**Task statement:** Copy out every one of the records below word for word, omitting the pictures.
======== Input records ========
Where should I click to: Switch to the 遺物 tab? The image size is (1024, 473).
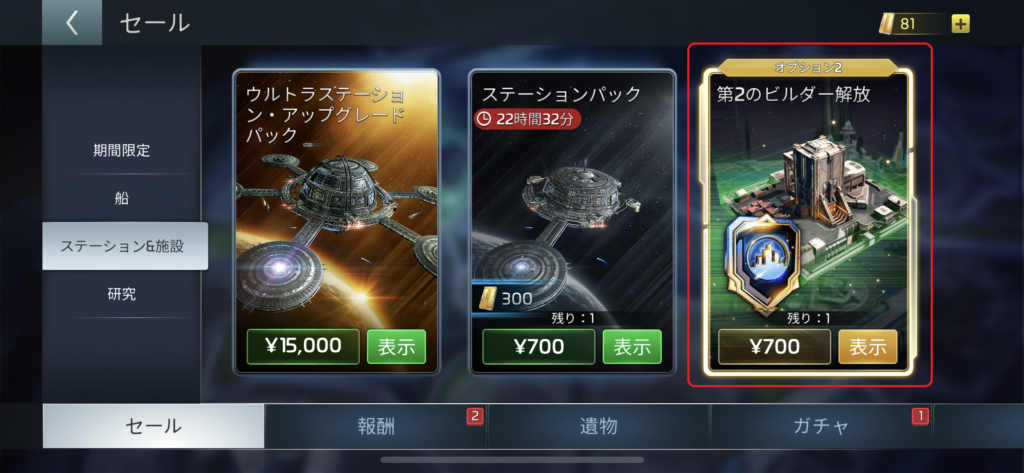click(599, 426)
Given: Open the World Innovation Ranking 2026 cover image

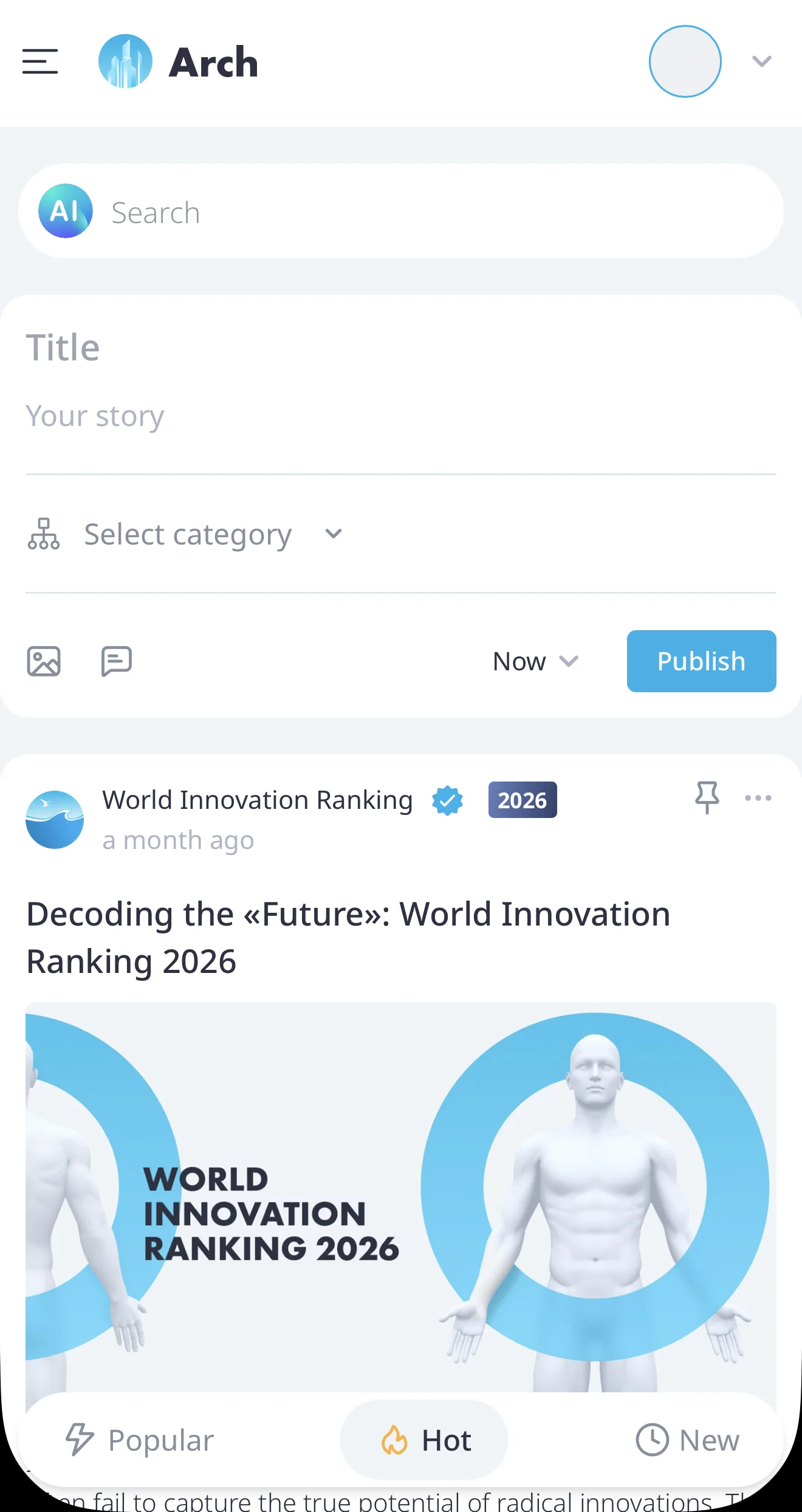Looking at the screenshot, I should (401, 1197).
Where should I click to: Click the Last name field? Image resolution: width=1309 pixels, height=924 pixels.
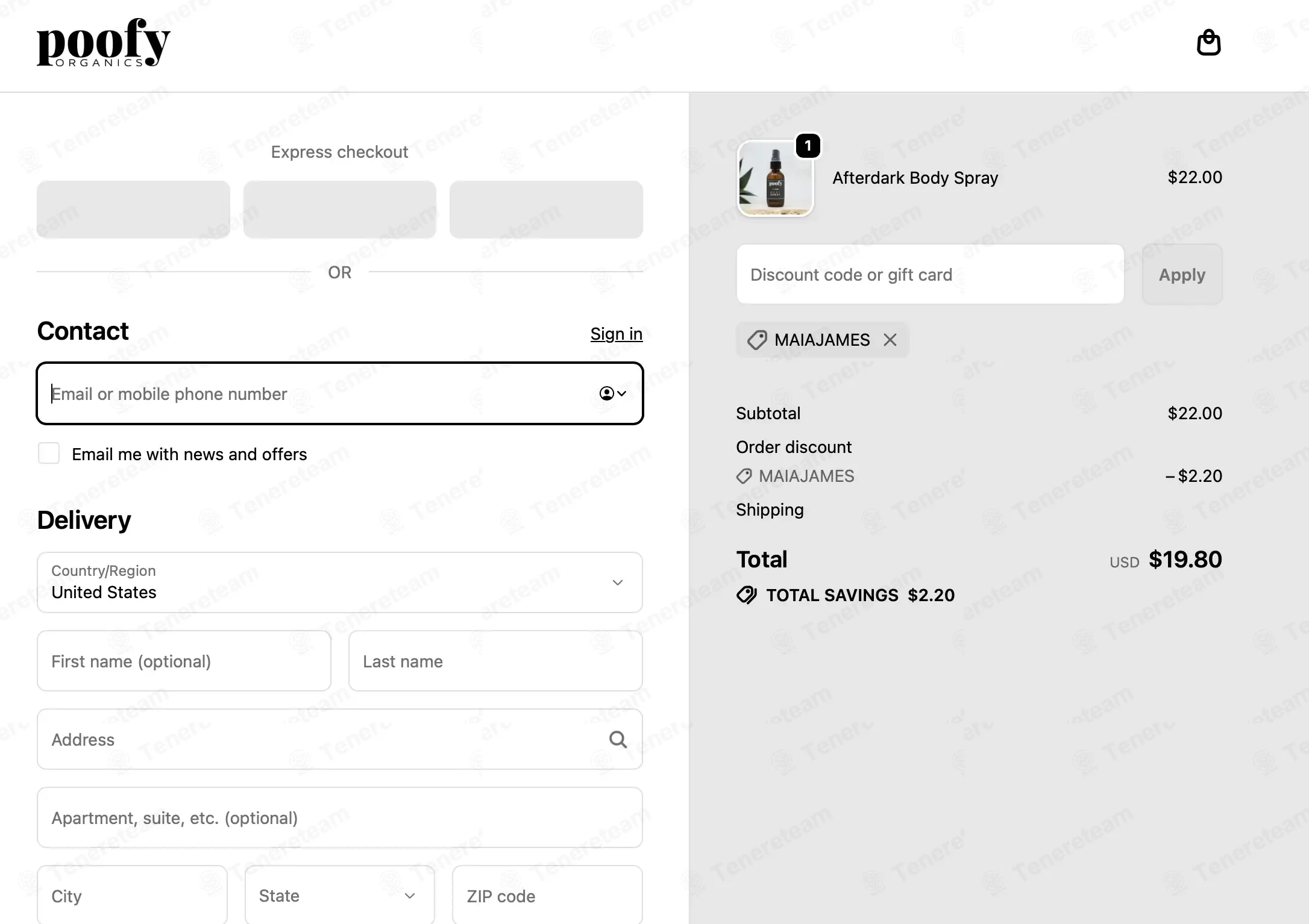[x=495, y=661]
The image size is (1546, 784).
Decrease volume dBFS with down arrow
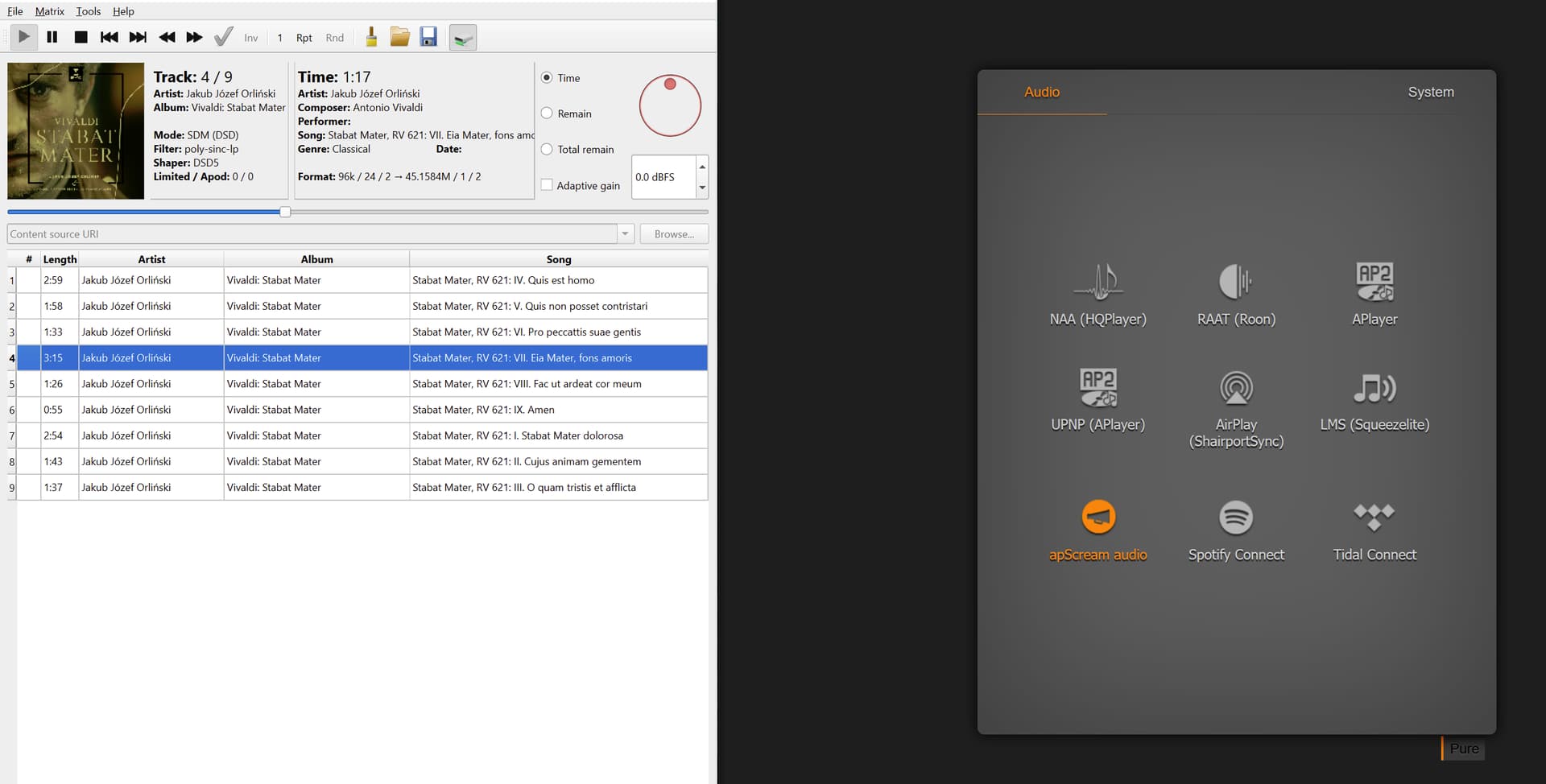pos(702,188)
========
**Expected answer:**
Where should I click to: Switch to the 遺物 tab? The image size is (1024, 473).
click(599, 426)
Given: Open the World Innovation Ranking 2026 cover image

Looking at the screenshot, I should (401, 1197).
Where should I click to: Click the Last name field? Image resolution: width=1309 pixels, height=924 pixels.
[x=495, y=661]
The image size is (1546, 784).
Decrease volume dBFS with down arrow
pos(702,188)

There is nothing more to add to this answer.